» Data for processing
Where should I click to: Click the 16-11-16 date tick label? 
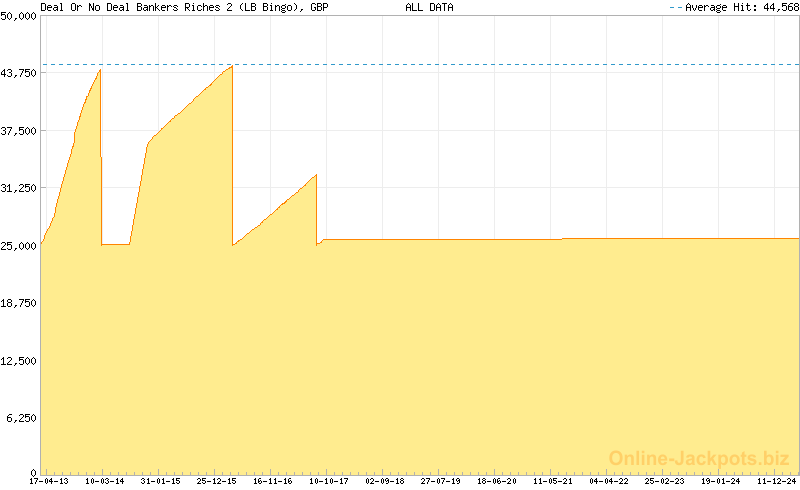pos(273,481)
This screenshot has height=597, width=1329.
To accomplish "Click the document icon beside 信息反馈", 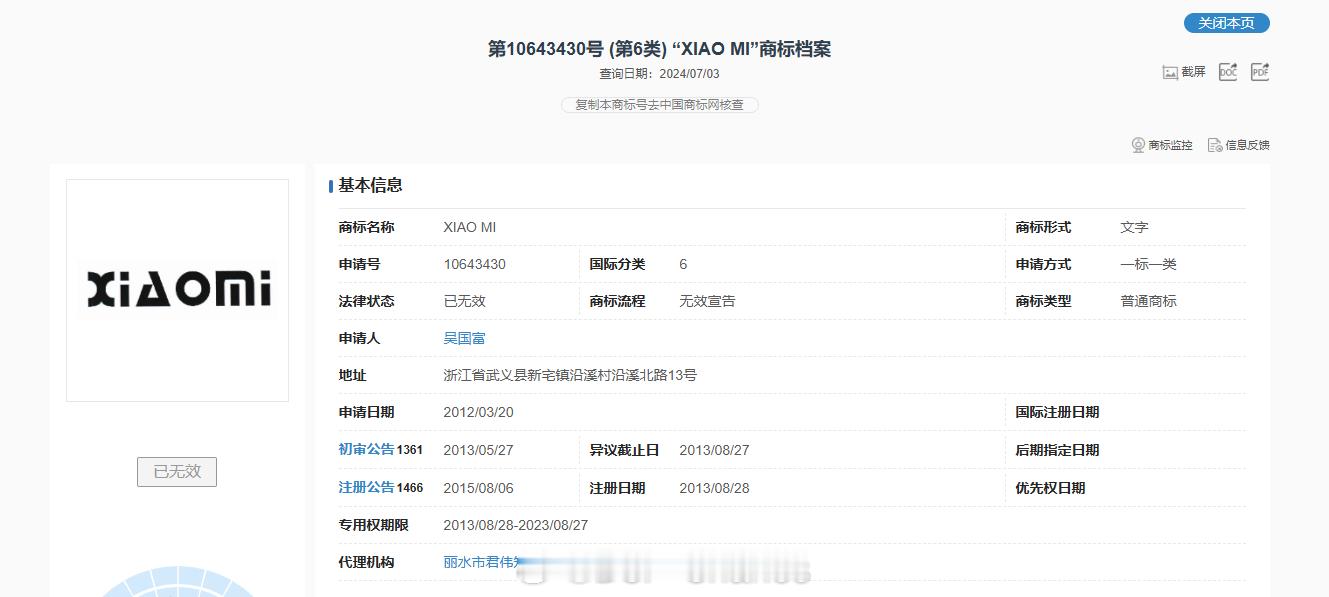I will (1213, 144).
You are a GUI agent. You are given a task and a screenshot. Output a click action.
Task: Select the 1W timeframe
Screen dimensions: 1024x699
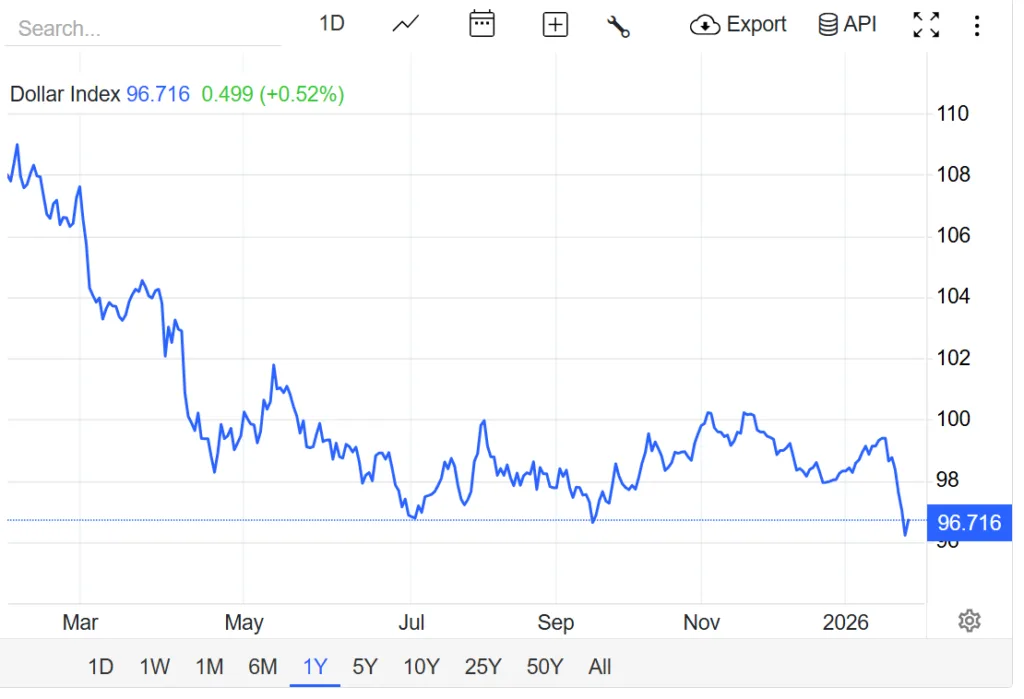tap(155, 666)
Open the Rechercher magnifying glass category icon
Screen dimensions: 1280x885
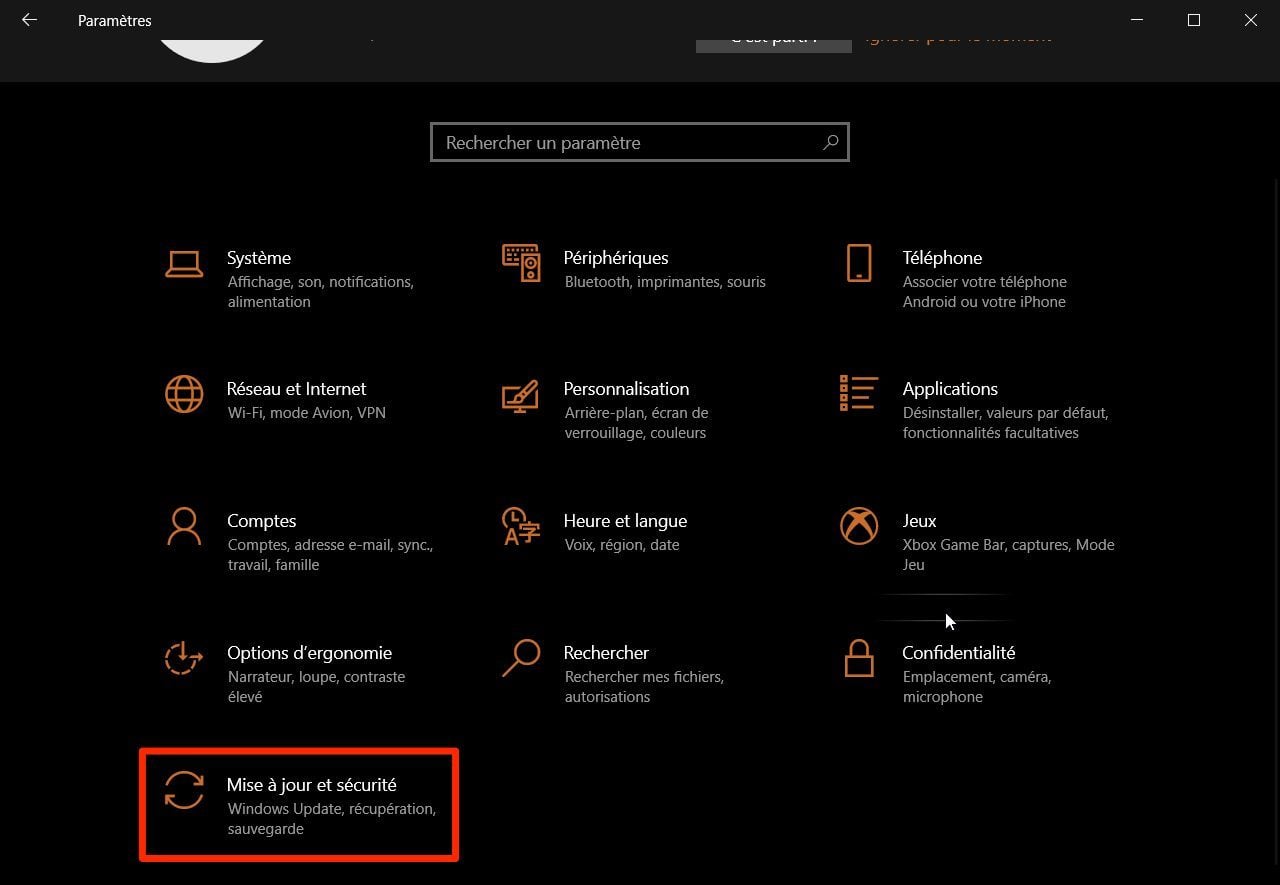coord(521,658)
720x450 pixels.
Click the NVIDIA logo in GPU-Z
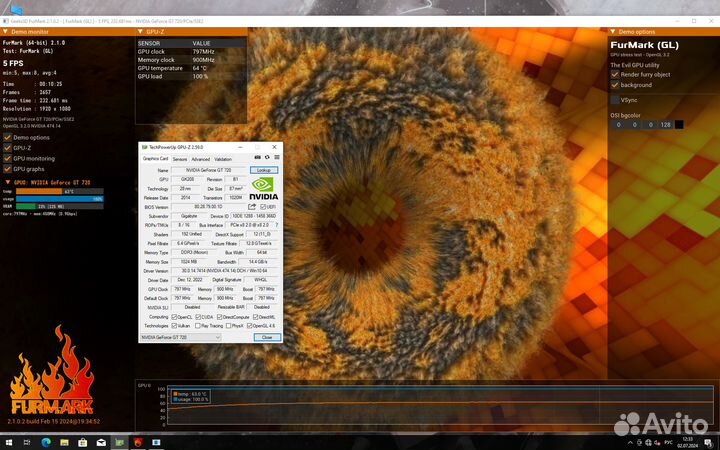pos(263,190)
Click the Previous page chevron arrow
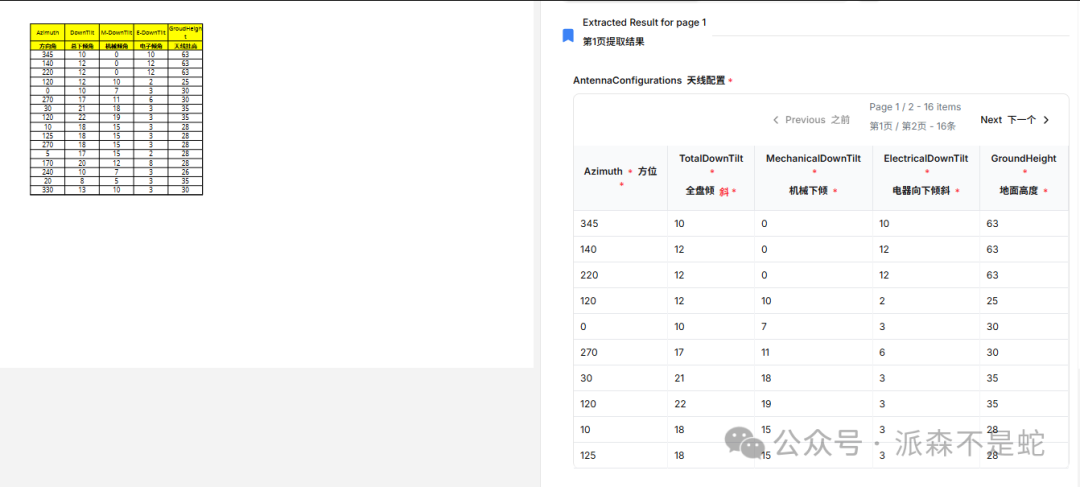1080x487 pixels. click(775, 120)
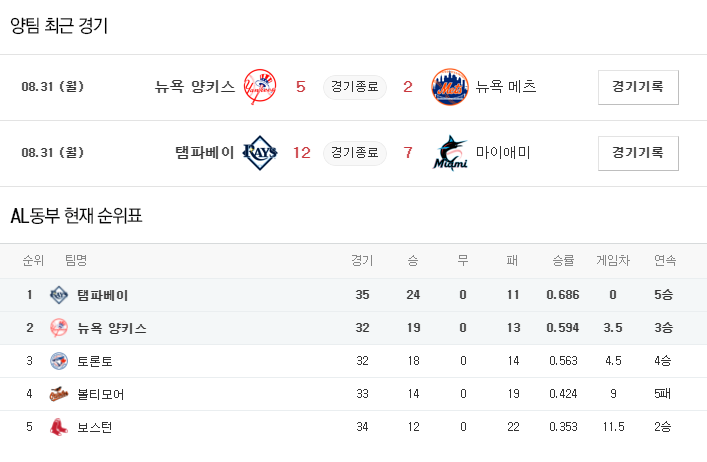Click the Miami Marlins logo
This screenshot has width=707, height=462.
tap(449, 153)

» Task item
Copy exactly the lines from the line that contains "Screen dimensions: 1280x885" through the last line of the records above, both ends included, but leave out the pictures.

» Written reply
Screen dimensions: 1280x885
coord(521,658)
720x450 pixels.
Click the NVIDIA logo in GPU-Z
pos(263,190)
Click the Previous page chevron arrow
1080x487 pixels. click(775, 120)
Click the Miami Marlins logo
This screenshot has width=707, height=462.
tap(449, 153)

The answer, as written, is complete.